§ **THE DATA**:
^^^^^^^^^^^^^^^^

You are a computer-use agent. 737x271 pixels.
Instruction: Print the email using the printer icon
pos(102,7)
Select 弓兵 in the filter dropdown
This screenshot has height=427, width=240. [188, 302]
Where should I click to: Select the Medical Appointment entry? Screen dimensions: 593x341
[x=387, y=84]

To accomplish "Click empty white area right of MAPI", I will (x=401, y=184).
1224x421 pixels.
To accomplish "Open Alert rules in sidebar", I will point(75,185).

^^^^^^^^^^^^^^^^

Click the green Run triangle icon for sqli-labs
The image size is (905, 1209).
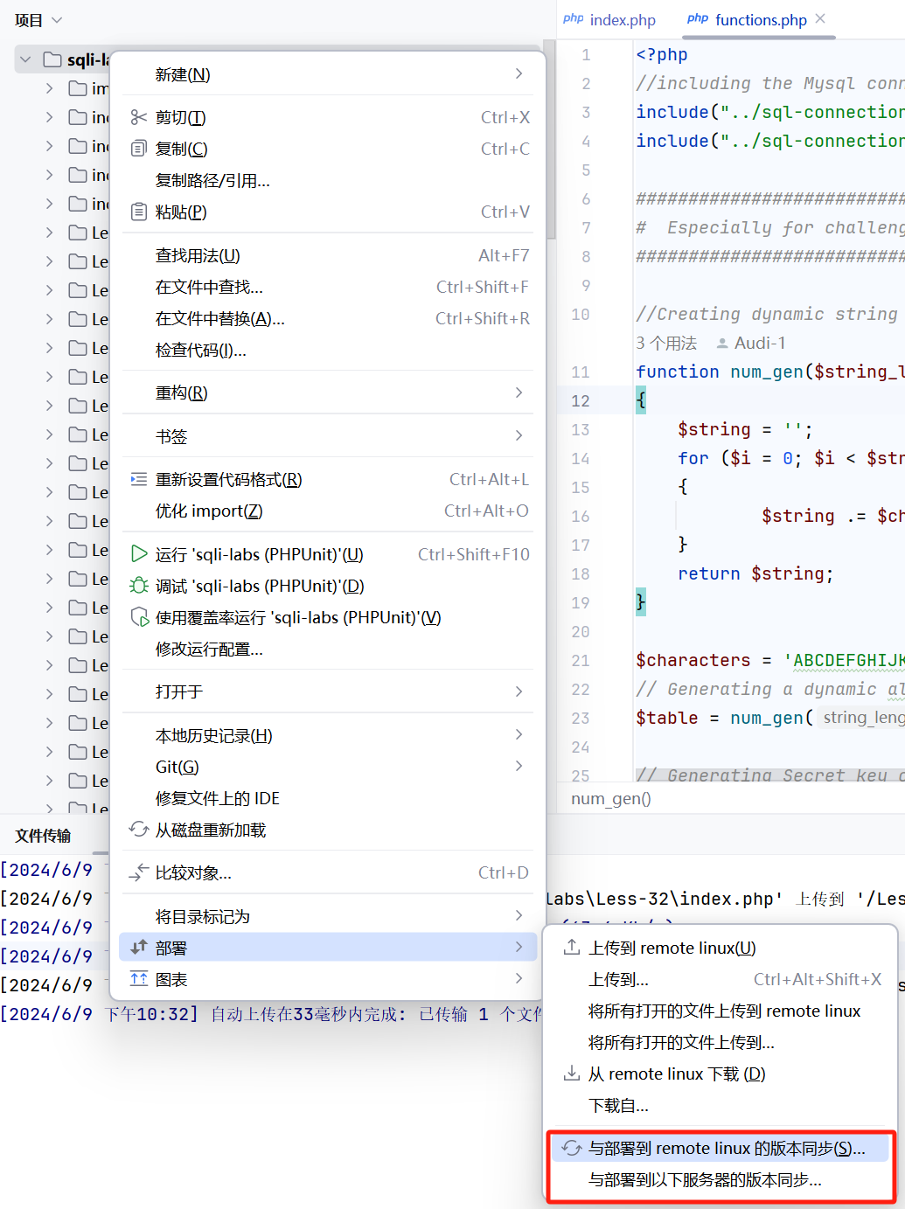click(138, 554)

^^^^^^^^^^^^^^^^

§ **TASK TO CARRY OUT**:
Find the lines in the data that include "accomplish", then copy each of them.

§ **FINAL ANSWER**:
To accomplish "Click empty white area right of MAPI", I will (x=401, y=184).
To accomplish "Open Alert rules in sidebar", I will point(75,185).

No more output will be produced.